The data:
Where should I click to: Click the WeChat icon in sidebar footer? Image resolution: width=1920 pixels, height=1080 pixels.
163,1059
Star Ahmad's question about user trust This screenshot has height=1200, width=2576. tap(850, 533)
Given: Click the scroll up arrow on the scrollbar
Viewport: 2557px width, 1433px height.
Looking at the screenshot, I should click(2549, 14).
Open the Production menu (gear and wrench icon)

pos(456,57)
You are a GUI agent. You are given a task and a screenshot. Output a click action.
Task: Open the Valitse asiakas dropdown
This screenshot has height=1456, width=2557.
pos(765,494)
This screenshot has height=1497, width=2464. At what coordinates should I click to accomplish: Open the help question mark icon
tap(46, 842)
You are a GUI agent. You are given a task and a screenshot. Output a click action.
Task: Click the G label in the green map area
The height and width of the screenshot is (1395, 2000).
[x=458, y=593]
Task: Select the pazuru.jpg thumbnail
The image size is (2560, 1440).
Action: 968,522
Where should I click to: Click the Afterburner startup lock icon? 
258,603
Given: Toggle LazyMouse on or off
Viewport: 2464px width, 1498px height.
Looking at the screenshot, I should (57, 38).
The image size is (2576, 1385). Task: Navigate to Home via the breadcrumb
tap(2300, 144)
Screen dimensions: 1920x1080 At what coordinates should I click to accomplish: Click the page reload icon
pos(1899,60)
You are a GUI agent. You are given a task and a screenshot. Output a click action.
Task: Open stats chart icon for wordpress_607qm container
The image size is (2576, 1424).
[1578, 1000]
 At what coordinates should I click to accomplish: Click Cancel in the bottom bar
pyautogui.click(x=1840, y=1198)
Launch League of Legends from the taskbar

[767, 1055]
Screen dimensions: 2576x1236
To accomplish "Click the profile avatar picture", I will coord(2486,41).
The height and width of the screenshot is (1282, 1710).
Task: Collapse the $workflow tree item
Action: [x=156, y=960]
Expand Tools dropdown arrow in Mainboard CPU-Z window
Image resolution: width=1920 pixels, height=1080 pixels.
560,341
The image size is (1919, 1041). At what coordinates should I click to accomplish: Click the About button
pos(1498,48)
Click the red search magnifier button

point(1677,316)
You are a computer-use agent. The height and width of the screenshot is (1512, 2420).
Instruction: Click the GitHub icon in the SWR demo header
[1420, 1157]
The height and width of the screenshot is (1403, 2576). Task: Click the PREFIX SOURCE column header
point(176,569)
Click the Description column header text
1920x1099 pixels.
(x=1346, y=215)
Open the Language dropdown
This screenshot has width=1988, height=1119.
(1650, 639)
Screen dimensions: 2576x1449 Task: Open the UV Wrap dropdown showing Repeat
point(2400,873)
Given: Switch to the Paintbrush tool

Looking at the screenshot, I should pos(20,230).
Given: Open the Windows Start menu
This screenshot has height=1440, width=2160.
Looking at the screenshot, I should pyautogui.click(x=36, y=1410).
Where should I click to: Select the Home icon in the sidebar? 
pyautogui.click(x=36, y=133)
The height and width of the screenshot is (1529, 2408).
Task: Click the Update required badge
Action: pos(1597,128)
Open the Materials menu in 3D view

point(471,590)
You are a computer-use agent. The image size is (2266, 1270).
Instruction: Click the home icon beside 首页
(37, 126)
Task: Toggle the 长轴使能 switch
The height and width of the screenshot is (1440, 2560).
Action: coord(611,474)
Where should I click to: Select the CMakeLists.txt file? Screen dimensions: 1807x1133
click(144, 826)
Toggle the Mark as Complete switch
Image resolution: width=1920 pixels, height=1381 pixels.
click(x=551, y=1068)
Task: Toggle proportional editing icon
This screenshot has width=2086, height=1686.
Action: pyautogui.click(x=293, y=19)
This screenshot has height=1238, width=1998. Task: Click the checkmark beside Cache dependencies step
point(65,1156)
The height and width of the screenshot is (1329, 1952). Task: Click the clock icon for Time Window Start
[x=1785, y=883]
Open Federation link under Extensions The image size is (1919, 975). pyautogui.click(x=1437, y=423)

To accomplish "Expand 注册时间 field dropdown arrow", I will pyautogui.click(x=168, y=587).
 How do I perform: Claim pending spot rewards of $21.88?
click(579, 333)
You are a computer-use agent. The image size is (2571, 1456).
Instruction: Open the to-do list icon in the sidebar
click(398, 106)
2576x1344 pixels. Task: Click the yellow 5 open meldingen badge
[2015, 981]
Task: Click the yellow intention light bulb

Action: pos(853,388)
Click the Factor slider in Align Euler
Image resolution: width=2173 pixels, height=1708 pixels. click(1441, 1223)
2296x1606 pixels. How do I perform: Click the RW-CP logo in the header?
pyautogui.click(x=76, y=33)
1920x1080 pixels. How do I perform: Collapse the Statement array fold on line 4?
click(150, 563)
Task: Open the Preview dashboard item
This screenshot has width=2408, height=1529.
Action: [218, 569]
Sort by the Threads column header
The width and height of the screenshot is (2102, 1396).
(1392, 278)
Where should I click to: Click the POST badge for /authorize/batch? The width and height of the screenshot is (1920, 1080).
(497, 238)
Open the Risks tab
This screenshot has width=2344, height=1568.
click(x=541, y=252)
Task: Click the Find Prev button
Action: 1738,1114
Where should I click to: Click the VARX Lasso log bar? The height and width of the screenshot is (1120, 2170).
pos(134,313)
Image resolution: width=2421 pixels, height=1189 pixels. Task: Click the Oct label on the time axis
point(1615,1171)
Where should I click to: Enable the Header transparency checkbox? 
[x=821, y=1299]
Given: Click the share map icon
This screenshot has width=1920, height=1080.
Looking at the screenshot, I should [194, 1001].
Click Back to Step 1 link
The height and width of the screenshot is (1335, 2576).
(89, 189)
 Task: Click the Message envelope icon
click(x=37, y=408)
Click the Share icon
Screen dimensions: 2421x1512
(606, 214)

What is required:
What you return must match the listing exactly, with nothing missing.

Response to the task:
Where should I click to: Click the WeChat icon in sidebar footer? Image resolution: width=1920 pixels, height=1080 pixels.
163,1059
Star Ahmad's question about user trust This screenshot has height=1200, width=2576. tap(850, 533)
Given: Click the scroll up arrow on the scrollbar
Viewport: 2557px width, 1433px height.
Looking at the screenshot, I should click(2549, 14).
Open the Production menu (gear and wrench icon)

pos(456,57)
You are a GUI agent. You are given a task and a screenshot. Output a click action.
Task: Open the Valitse asiakas dropdown
This screenshot has height=1456, width=2557.
pos(765,494)
This screenshot has height=1497, width=2464. At what coordinates should I click to accomplish: Open the help question mark icon
tap(46, 842)
You are a GUI agent. You are given a task and a screenshot. Output a click action.
Task: Click the G label in the green map area
The height and width of the screenshot is (1395, 2000).
[x=458, y=593]
Task: Select the pazuru.jpg thumbnail
The image size is (2560, 1440).
Action: 968,522
Where should I click to: Click the Afterburner startup lock icon? 
258,603
Given: Toggle LazyMouse on or off
Viewport: 2464px width, 1498px height.
Looking at the screenshot, I should (57, 38).
The image size is (2576, 1385). Task: Navigate to Home via the breadcrumb
tap(2300, 144)
Screen dimensions: 1920x1080 At what coordinates should I click to accomplish: Click the page reload icon
pos(1899,60)
You are a GUI agent. You are given a task and a screenshot. Output a click action.
Task: Open stats chart icon for wordpress_607qm container
The image size is (2576, 1424).
[1578, 1000]
 At what coordinates should I click to accomplish: Click Cancel in the bottom bar
pyautogui.click(x=1840, y=1198)
Launch League of Legends from the taskbar

[767, 1055]
Screen dimensions: 2576x1236
To accomplish "Click the profile avatar picture", I will coord(2486,41).
The height and width of the screenshot is (1282, 1710).
Task: Collapse the $workflow tree item
Action: [x=156, y=960]
Expand Tools dropdown arrow in Mainboard CPU-Z window
Image resolution: width=1920 pixels, height=1080 pixels.
560,341
The image size is (1919, 1041). At what coordinates should I click to accomplish: Click the About button
pos(1498,48)
Click the red search magnifier button

point(1677,316)
You are a computer-use agent. The height and width of the screenshot is (1512, 2420).
Instruction: Click the GitHub icon in the SWR demo header
[1420, 1157]
The height and width of the screenshot is (1403, 2576). Task: Click the PREFIX SOURCE column header
point(176,569)
Click the Description column header text
1920x1099 pixels.
(x=1346, y=215)
Open the Language dropdown
This screenshot has width=1988, height=1119.
(1650, 639)
Screen dimensions: 2576x1449 Task: Open the UV Wrap dropdown showing Repeat
point(2400,873)
Given: Switch to the Paintbrush tool

Looking at the screenshot, I should pos(20,230).
Given: Open the Windows Start menu
This screenshot has height=1440, width=2160.
Looking at the screenshot, I should pyautogui.click(x=36, y=1410).
Where should I click to: Select the Home icon in the sidebar? 
pyautogui.click(x=36, y=133)
The height and width of the screenshot is (1529, 2408).
Task: Click the Update required badge
Action: pos(1597,128)
Open the Materials menu in 3D view

point(471,590)
You are a computer-use agent. The image size is (2266, 1270).
Instruction: Click the home icon beside 首页
(37, 126)
Task: Toggle the 长轴使能 switch
The height and width of the screenshot is (1440, 2560).
Action: coord(611,474)
Where should I click to: Select the CMakeLists.txt file? Screen dimensions: 1807x1133
click(144, 826)
Toggle the Mark as Complete switch
Image resolution: width=1920 pixels, height=1381 pixels.
click(x=551, y=1068)
Task: Toggle proportional editing icon
This screenshot has width=2086, height=1686.
Action: pyautogui.click(x=293, y=19)
This screenshot has height=1238, width=1998. Task: Click the checkmark beside Cache dependencies step
point(65,1156)
The height and width of the screenshot is (1329, 1952). Task: Click the clock icon for Time Window Start
[x=1785, y=883]
Open Federation link under Extensions The image size is (1919, 975). pyautogui.click(x=1437, y=423)

To accomplish "Expand 注册时间 field dropdown arrow", I will pyautogui.click(x=168, y=587).
 How do I perform: Claim pending spot rewards of $21.88?
click(579, 333)
You are a computer-use agent. The image size is (2571, 1456).
Instruction: Open the to-do list icon in the sidebar
click(398, 106)
2576x1344 pixels. Task: Click the yellow 5 open meldingen badge
[2015, 981]
Task: Click the yellow intention light bulb

Action: pos(853,388)
Click the Factor slider in Align Euler
Image resolution: width=2173 pixels, height=1708 pixels. click(1441, 1223)
2296x1606 pixels. How do I perform: Click the RW-CP logo in the header?
pyautogui.click(x=76, y=33)
1920x1080 pixels. How do I perform: Collapse the Statement array fold on line 4?
click(150, 563)
Task: Open the Preview dashboard item
This screenshot has width=2408, height=1529.
Action: [218, 569]
Sort by the Threads column header
The width and height of the screenshot is (2102, 1396).
(1392, 278)
Where should I click to: Click the POST badge for /authorize/batch? The width and height of the screenshot is (1920, 1080).
(497, 238)
Open the Risks tab
This screenshot has width=2344, height=1568.
click(x=541, y=252)
Task: Click the Find Prev button
Action: 1738,1114
Where should I click to: Click the VARX Lasso log bar? The height and width of the screenshot is (1120, 2170).
pos(134,313)
Image resolution: width=2421 pixels, height=1189 pixels. Task: Click the Oct label on the time axis
point(1615,1171)
Where should I click to: Enable the Header transparency checkbox? 
[x=821, y=1299]
Given: Click the share map icon
This screenshot has width=1920, height=1080.
Looking at the screenshot, I should [194, 1001].
Click Back to Step 1 link
The height and width of the screenshot is (1335, 2576).
(89, 189)
 Task: Click the Message envelope icon
click(x=37, y=408)
Click the Share icon
Screen dimensions: 2421x1512
(606, 214)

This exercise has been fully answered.